The model is commoditised. The harness is where differentiation lives. But harnesses vary enormously in depth. Most stop at session-level tooling — give the model access to files and a terminal, and call it done. A deeper harness handles persistent knowledge, automatic context assembly, and continuous memory. Same formula. Different depth.

That depth is the part that's hard to replicate. Not because the patterns are secret — but because the accumulated knowledge is personal. Hundreds of sessions of decisions, preferences, learnings, and context that can't be recreated by installing a different tool.

Sovereignty

I self-host everything on modest hardware — an Intel NUC in rural Australia. The knowledge graph, vector database, entity pages, and pipeline all run locally. Data stays on my machine. No cloud dependency for core operations.

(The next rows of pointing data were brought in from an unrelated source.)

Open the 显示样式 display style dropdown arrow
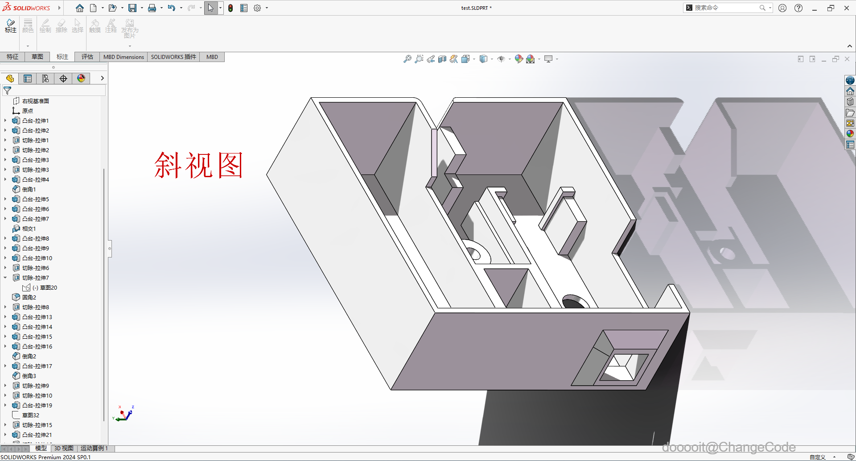Viewport: 856px width, 461px height. click(x=492, y=58)
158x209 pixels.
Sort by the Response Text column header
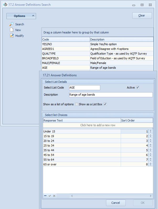point(82,120)
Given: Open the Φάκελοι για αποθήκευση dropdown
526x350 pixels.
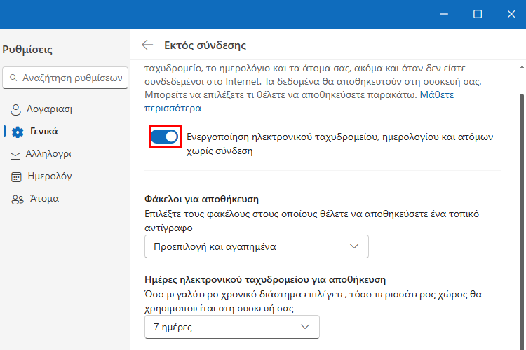Looking at the screenshot, I should click(x=256, y=246).
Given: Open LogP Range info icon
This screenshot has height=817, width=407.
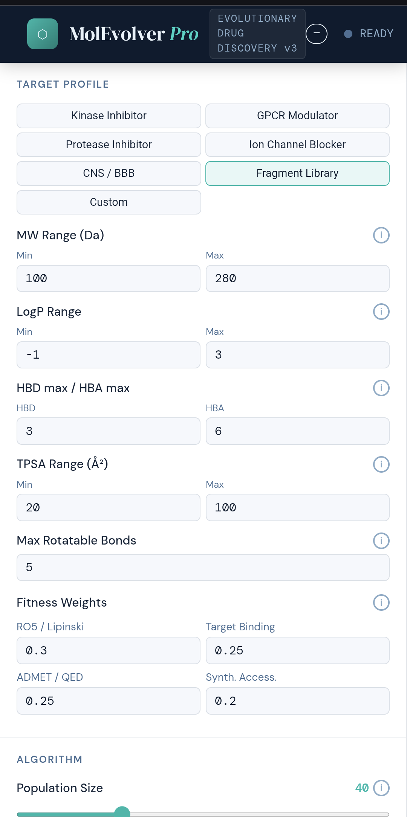Looking at the screenshot, I should coord(381,312).
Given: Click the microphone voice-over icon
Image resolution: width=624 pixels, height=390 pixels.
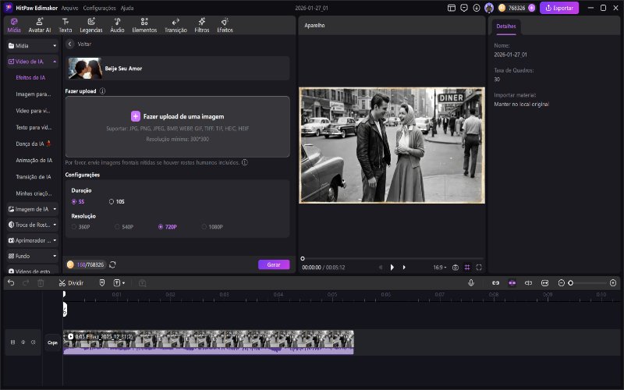Looking at the screenshot, I should (x=471, y=282).
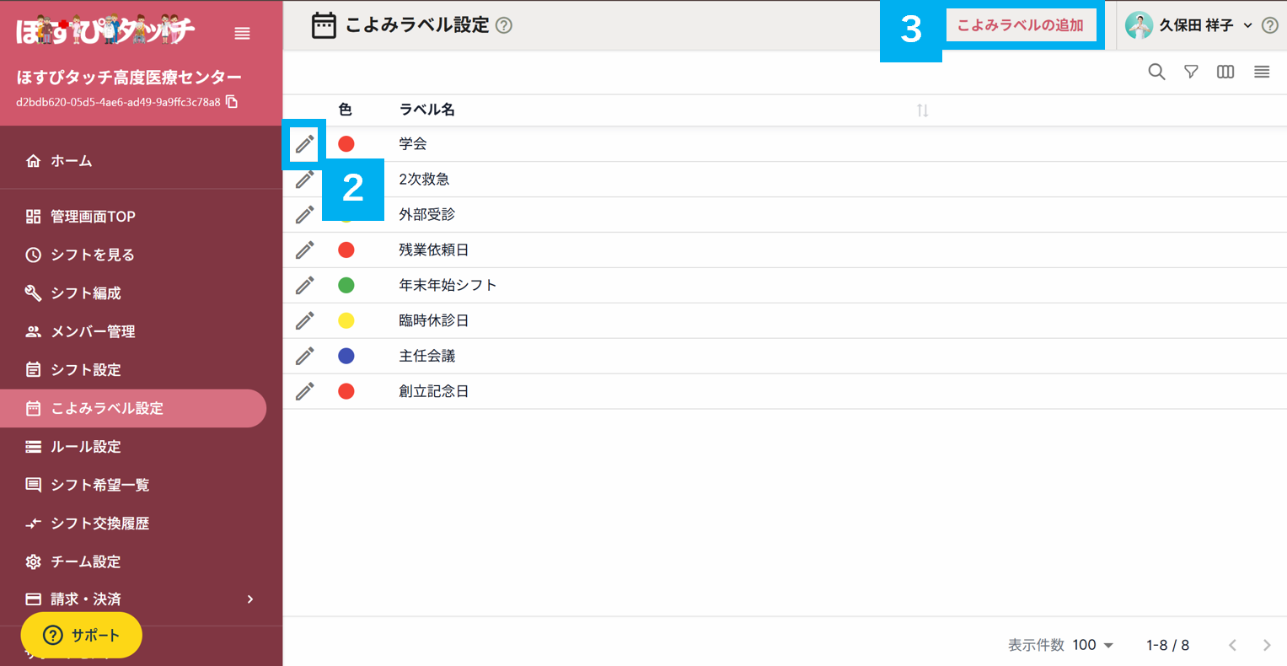Click the こよみラベルの追加 button
Screen dimensions: 1287x666
[1021, 25]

This isn't ideological purity — it's practical risk management. In early 2026, Anthropic's enforcement actions against third-party harnesses showed what happens when your AI infrastructure depends on someone else's platform decisions. OAuth tokens were revoked. Projects with hundreds of thousands of users were shut down. Terms of service changed overnight.

I use Claude as the underlying model via API, but the knowledge layer — the part that makes it mine — is sovereign. If I switch models tomorrow, the accumulated intelligence comes with me. Open formats only: markdown, JSON, CSV. No lock-in.

Where This Goes

Models will continue to commoditise. Session-level harness capabilities will too — there are already dozens of excellent options, and they're converging on similar feature sets. The major platforms will build real memory. Google will probably do it best — they have the deepest well of personal data to draw from.

But the platforms that build the deepest memory will also be the ones you can least afford to leave. Your accumulated context — years of decisions, preferences, relationships, learnings — becomes their retention mechanism. The intelligence layer that makes the AI useful is the same layer that makes switching impossible.

The alternative is to own that layer yourself. Open formats, local storage, model-agnostic. The knowledge persists regardless of which model you're using or which platform you're paying for. If you switch providers, the accumulated intelligence comes with you.

That's what I'm building. Not a better chatbot wrapper. A knowledge-aware collaborator that compounds — and that belongs to me.